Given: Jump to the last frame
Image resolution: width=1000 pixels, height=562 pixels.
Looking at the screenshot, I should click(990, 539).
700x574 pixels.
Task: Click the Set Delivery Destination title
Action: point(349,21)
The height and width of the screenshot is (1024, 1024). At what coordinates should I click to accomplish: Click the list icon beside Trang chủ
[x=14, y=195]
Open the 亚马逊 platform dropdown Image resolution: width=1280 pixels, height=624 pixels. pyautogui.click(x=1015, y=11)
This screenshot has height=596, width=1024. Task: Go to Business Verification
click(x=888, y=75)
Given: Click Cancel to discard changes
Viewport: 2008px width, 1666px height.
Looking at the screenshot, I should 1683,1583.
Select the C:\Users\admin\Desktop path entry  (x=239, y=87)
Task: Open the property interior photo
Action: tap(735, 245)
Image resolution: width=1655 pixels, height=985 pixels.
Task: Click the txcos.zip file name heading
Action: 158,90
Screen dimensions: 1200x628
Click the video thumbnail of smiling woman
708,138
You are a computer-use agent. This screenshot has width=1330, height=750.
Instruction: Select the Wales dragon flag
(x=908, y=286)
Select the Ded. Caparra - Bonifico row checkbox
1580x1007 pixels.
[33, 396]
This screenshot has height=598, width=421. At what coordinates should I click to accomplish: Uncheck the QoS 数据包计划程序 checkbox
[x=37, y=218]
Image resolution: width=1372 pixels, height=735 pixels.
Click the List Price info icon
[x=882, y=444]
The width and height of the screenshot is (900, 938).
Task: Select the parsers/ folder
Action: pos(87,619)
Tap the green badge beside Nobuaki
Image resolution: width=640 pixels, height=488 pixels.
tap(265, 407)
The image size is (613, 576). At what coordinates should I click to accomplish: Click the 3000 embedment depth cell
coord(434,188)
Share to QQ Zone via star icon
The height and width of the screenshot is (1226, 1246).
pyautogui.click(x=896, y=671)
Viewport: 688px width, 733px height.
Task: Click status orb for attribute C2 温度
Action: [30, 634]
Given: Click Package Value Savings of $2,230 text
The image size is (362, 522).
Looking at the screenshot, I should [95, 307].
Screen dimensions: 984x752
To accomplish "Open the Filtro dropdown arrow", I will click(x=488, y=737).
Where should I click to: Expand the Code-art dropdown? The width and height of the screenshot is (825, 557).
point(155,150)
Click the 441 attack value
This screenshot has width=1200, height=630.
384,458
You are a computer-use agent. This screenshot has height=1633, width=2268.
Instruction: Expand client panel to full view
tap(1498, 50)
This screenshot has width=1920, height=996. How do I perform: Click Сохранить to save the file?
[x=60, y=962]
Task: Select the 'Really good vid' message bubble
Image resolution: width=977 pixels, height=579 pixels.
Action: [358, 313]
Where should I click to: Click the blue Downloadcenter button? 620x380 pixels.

▸ **Task brief**: Extract all of the data above without altering anything.

▸ **Your response**:
Given: Jump to the last frame
Image resolution: width=1000 pixels, height=562 pixels.
Looking at the screenshot, I should click(990, 539).
700x574 pixels.
Task: Click the Set Delivery Destination title
Action: point(349,21)
The height and width of the screenshot is (1024, 1024). At what coordinates should I click to accomplish: Click the list icon beside Trang chủ
[x=14, y=195]
Open the 亚马逊 platform dropdown Image resolution: width=1280 pixels, height=624 pixels. pyautogui.click(x=1015, y=11)
This screenshot has height=596, width=1024. Task: Go to Business Verification
click(x=888, y=75)
Given: Click Cancel to discard changes
Viewport: 2008px width, 1666px height.
Looking at the screenshot, I should 1683,1583.
Select the C:\Users\admin\Desktop path entry  (x=239, y=87)
Task: Open the property interior photo
Action: tap(735, 245)
Image resolution: width=1655 pixels, height=985 pixels.
Task: Click the txcos.zip file name heading
Action: 158,90
Screen dimensions: 1200x628
Click the video thumbnail of smiling woman
708,138
You are a computer-use agent. This screenshot has width=1330, height=750.
Instruction: Select the Wales dragon flag
(x=908, y=286)
Select the Ded. Caparra - Bonifico row checkbox
1580x1007 pixels.
[33, 396]
This screenshot has height=598, width=421. At what coordinates should I click to accomplish: Uncheck the QoS 数据包计划程序 checkbox
[x=37, y=218]
Image resolution: width=1372 pixels, height=735 pixels.
Click the List Price info icon
[x=882, y=444]
The width and height of the screenshot is (900, 938).
Task: Select the parsers/ folder
Action: pos(87,619)
Tap the green badge beside Nobuaki
Image resolution: width=640 pixels, height=488 pixels.
tap(265, 407)
The image size is (613, 576). At what coordinates should I click to accomplish: Click the 3000 embedment depth cell
coord(434,188)
Share to QQ Zone via star icon
The height and width of the screenshot is (1226, 1246).
pyautogui.click(x=896, y=671)
Viewport: 688px width, 733px height.
Task: Click status orb for attribute C2 温度
Action: [30, 634]
Given: Click Package Value Savings of $2,230 text
The image size is (362, 522).
Looking at the screenshot, I should [95, 307].
Screen dimensions: 984x752
To accomplish "Open the Filtro dropdown arrow", I will click(x=488, y=737).
Where should I click to: Expand the Code-art dropdown? The width and height of the screenshot is (825, 557).
point(155,150)
Click the 441 attack value
This screenshot has width=1200, height=630.
384,458
You are a computer-use agent. This screenshot has height=1633, width=2268.
Instruction: Expand client panel to full view
tap(1498, 50)
This screenshot has width=1920, height=996. How do I perform: Click Сохранить to save the file?
[x=60, y=962]
Task: Select the 'Really good vid' message bubble
Image resolution: width=977 pixels, height=579 pixels.
Action: [358, 313]
Where should I click to: Click the blue Downloadcenter button? 620x380 pixels.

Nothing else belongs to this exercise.